(299e) Programmable, Ligand-Controlled Riboregulators of Gene Expression | AIChE

(299e) Programmable, Ligand-Controlled Riboregulators of Gene Expression

Authors 

Bayer, T. S. - Presenter, California Institute of Technology
Smolke, C. - Presenter, California Institute of Technology


In recent years, cis and trans RNA elements have become well recognized as important regulators of gene expression. In addition, many interesting and advanced nucleic acid activities have been identified including catalysis, in the form of ribozymes, ligand binding, in the form of aptamers, and targeted expression, in the form of antisense, siRNAs, and miRNAs. Nucleic acids offer a unique platform for biomolecule design in that there is currently a relatively greater understanding of how the linear sequence of these molecules relates to their structure and function.
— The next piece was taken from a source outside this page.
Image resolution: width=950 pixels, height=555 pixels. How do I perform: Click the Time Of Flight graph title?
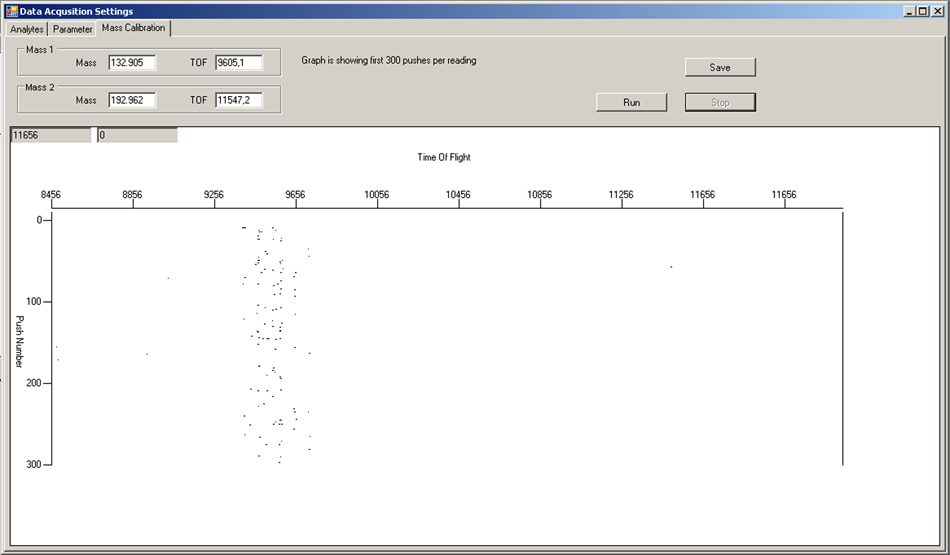pyautogui.click(x=444, y=157)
In addition, interactions between nucleic acids and other molecules can be designed with relative ease through both antisense-based and aptamer-based design strategies.
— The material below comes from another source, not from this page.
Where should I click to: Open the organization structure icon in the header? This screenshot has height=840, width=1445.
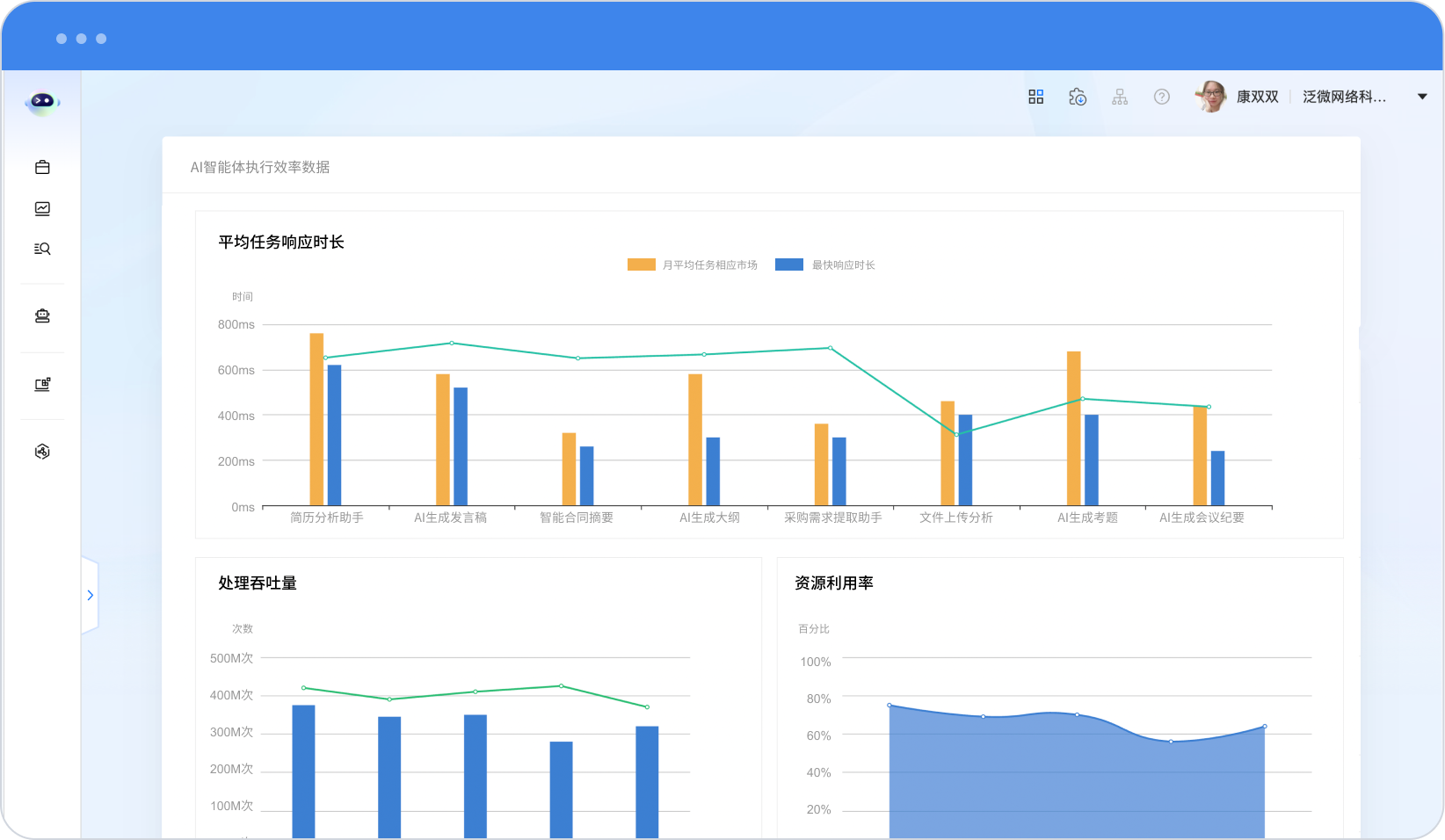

We present here recent advances made in the design of ligand-controlled RNA molecules for regulating gene expression in various cell types. Platforms will be described that function both in cis and in trans to regulate target protein levels in vivo. These molecules are generated through rational, modular design strategies and present a flexible platform for the design of application-specific regulator molecules. In particular, we will focus discussion on the description of regulator molecules that take different inputs, such as biomolecule concentration levels and heat, and translate these inputs into regulated gene expression events. Both small molecule- and protein-controlled platforms will be discussed. Tuning strategies based on both modulating the binding affinities of the incorporated sensor domains of these molecules and the energetics of the different domains of these molecules will be presented. Recent results exploring the mechanistic basis of the response properties of these regulator molecules will also be discussed. Finally, the design of signal integration schemes comprised of interacting riboregulator molecules will be discussed as initial progress into cellular biocomputation and ?smart' programming of cellular behavior in vivo.